Most stocks are taking a hit as the fiscal cliff looms over us for the next couple of days. Energy and financial companies are among the worst-hit. However housing stocks are doing well on the latest round of housing data released.
The fiscal cliff has sent many investors into caution mode for the past several weeks, and now it appears that we might be approaching panic time. The deadline to reach a deal on the package of tax increases and spending cuts referred to as the fiscal cliff is just a few days away. However there is one set of stocks that’s not being affected as much by the fiscal cliff, and that’s the housing stocks.
The Standard & Poor’s 500 Index fell for the firth day in a row as investors cut back on their investments ahead of the tax increases that are rapidly coming around the bend. All 10 groups within the S&P 500 also fell. The Dow Jones Industrial Average lost almost 70 points as well by the early afternoon.
Among the worst-performing stocks right now are energy and materials companies, including Exxon Mobil Corporation (NYSE:XOM) and Peabody Energy Corporation (NYSE:BTU). Financial stocks aren’t doing so great either. Citigroup Inc. (NYSE:C) and Bank of America Corp (NYSE:BAC) are both down.
President Obama is scheduled to meet at 3 p.m. EST with two of Congress’ top Republicans and Democrats. He is expected to offer a package that will prevent some of the changes that will occur if the fiscal cliff is allowed to arrive.

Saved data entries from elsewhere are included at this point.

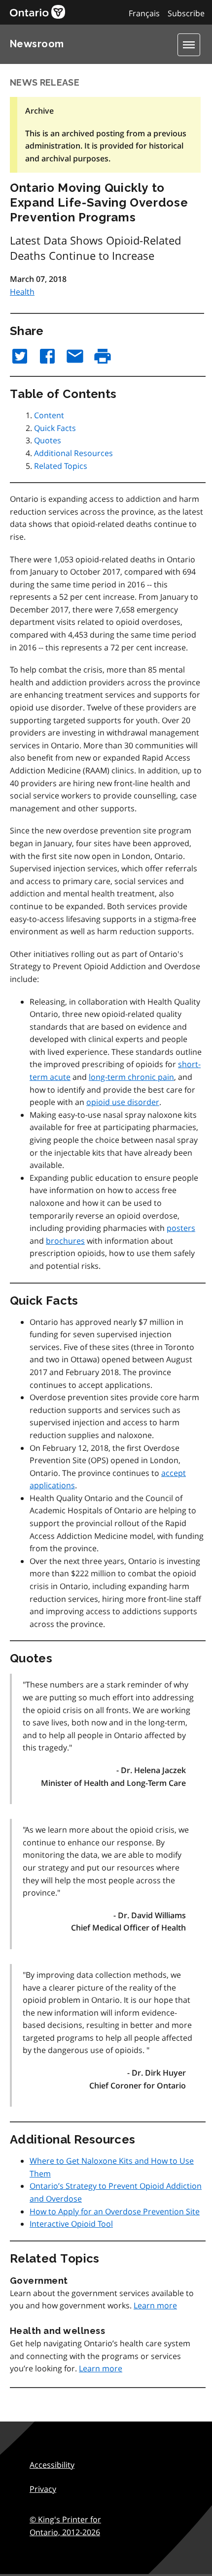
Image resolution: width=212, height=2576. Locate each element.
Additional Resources (73, 453)
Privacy (43, 2489)
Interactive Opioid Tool (71, 2223)
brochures (65, 1240)
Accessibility (52, 2464)
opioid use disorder (122, 1102)
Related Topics (60, 465)
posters (181, 1228)
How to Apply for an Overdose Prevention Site (115, 2211)
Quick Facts (55, 428)
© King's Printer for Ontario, (65, 2526)
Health (22, 291)
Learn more (155, 2305)
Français (144, 13)
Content (49, 415)
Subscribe (186, 13)
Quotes (47, 440)
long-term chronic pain (131, 1077)
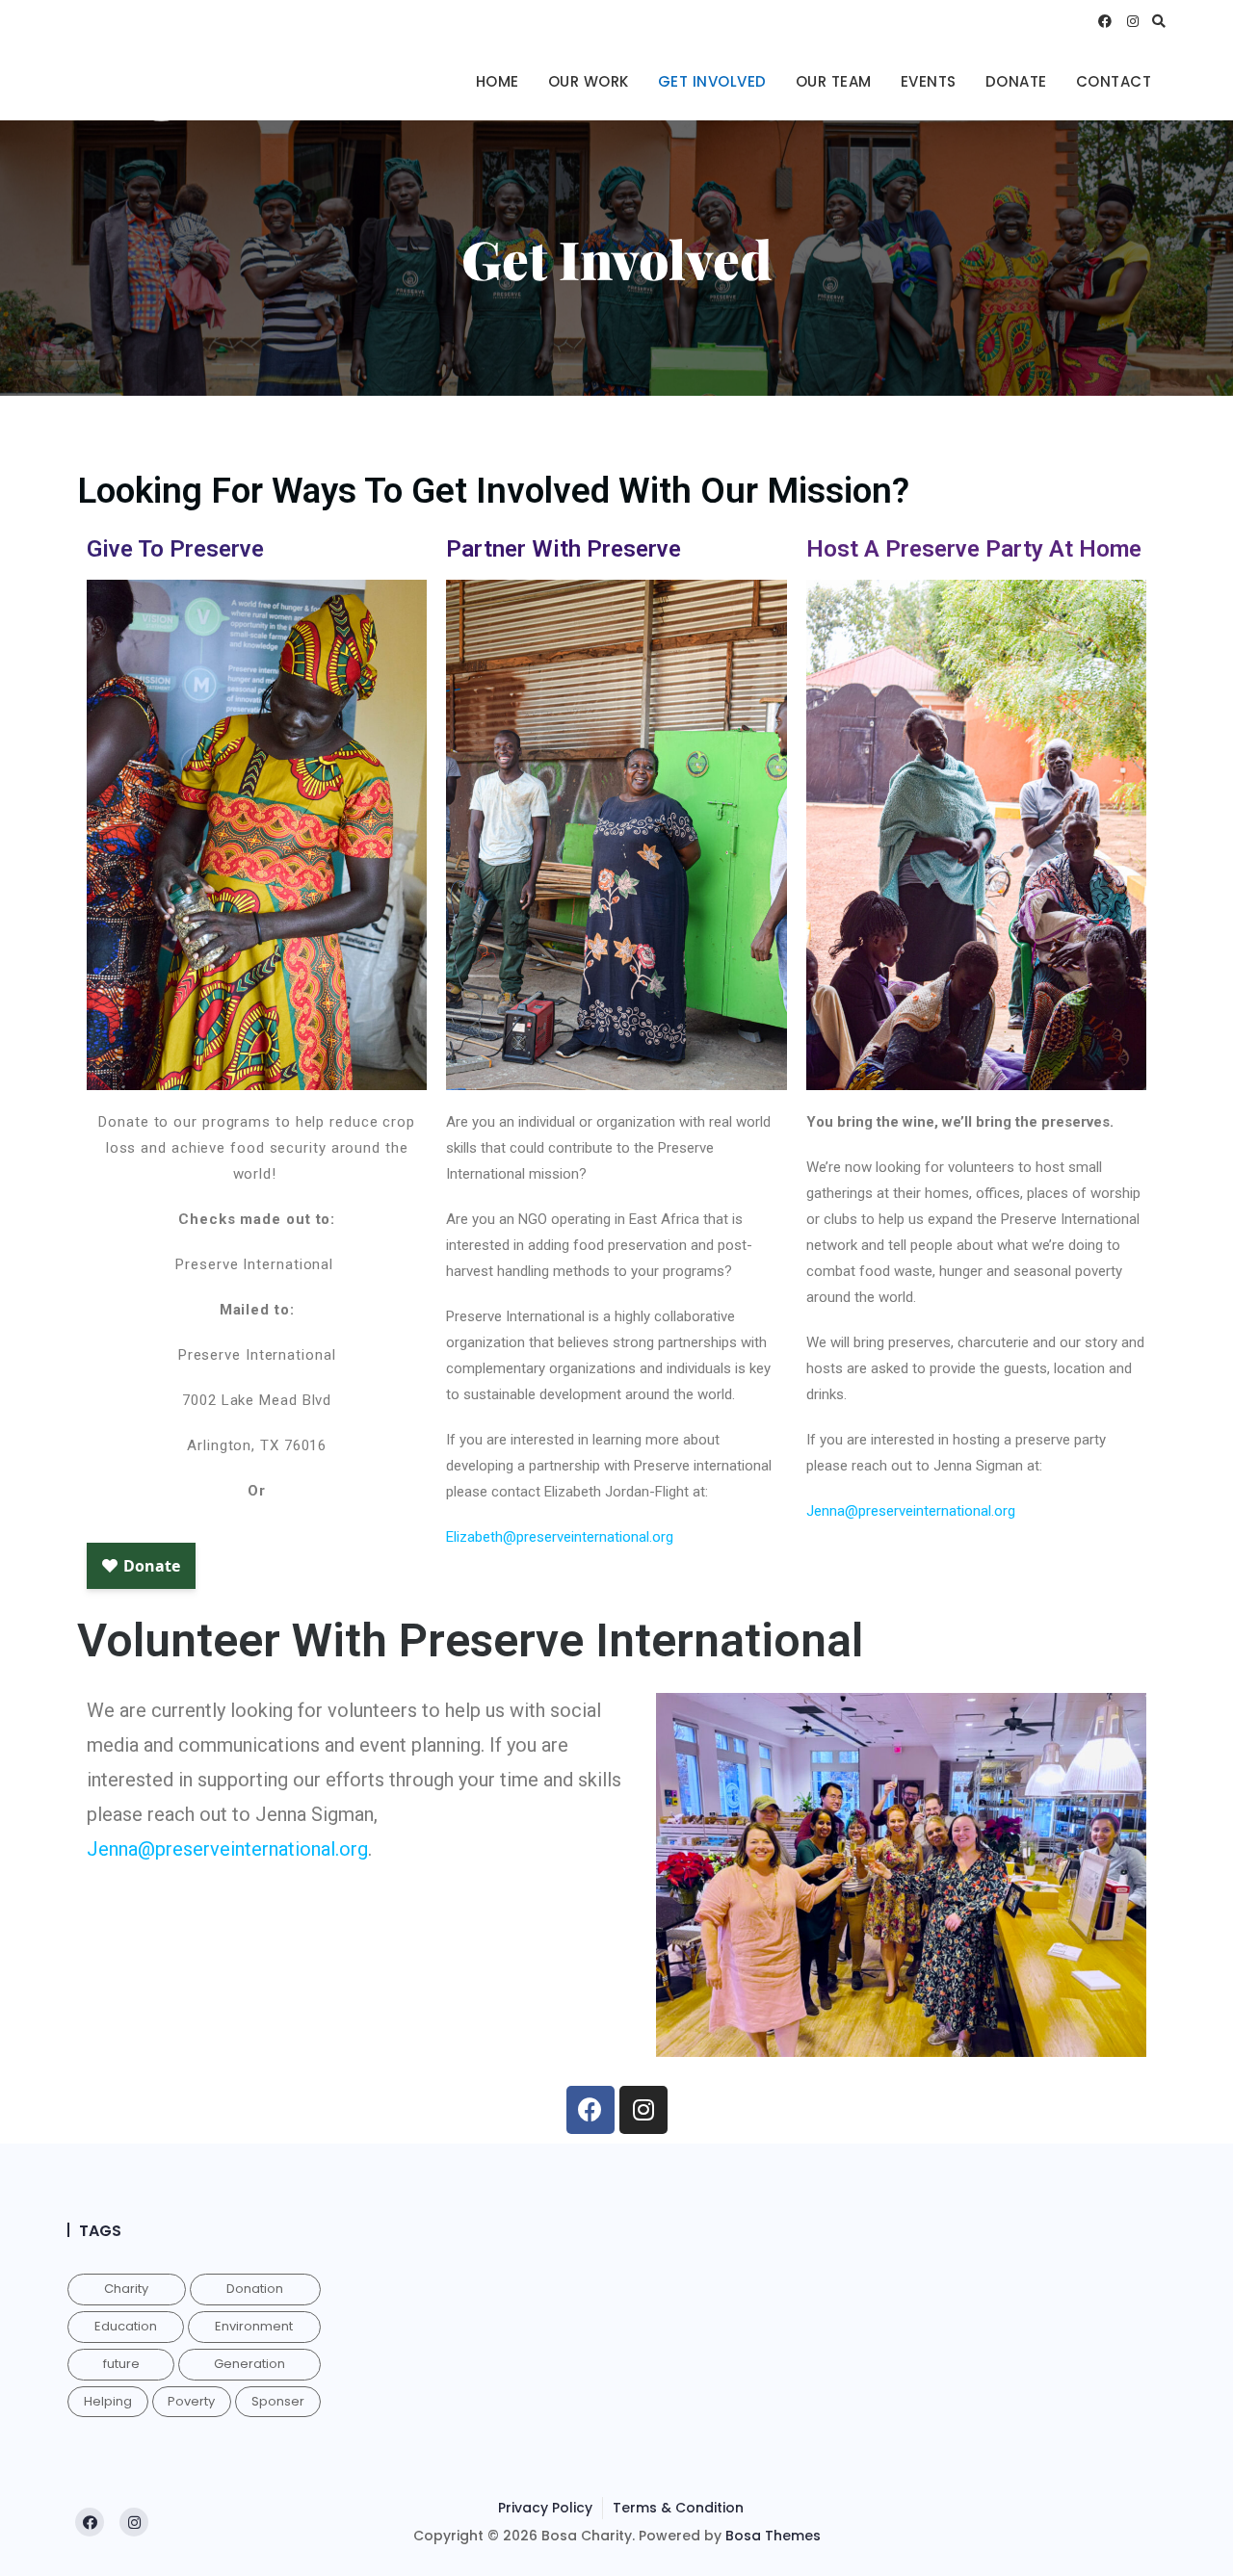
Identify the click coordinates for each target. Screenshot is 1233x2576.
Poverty (191, 2401)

Meanwhile housing stocks are one bright area in the markets right now. The SPDR S&P Homebuilders (ETF) (NYSEARCA:XHB) climbed as the day went on after positive notes from the latest housing reports. According to the National Association of Realtors, its previously owned home sales index increased 1.7 percent to the highest it has been since April 2010. Home sales are likely being helped by the current low mortgage rates.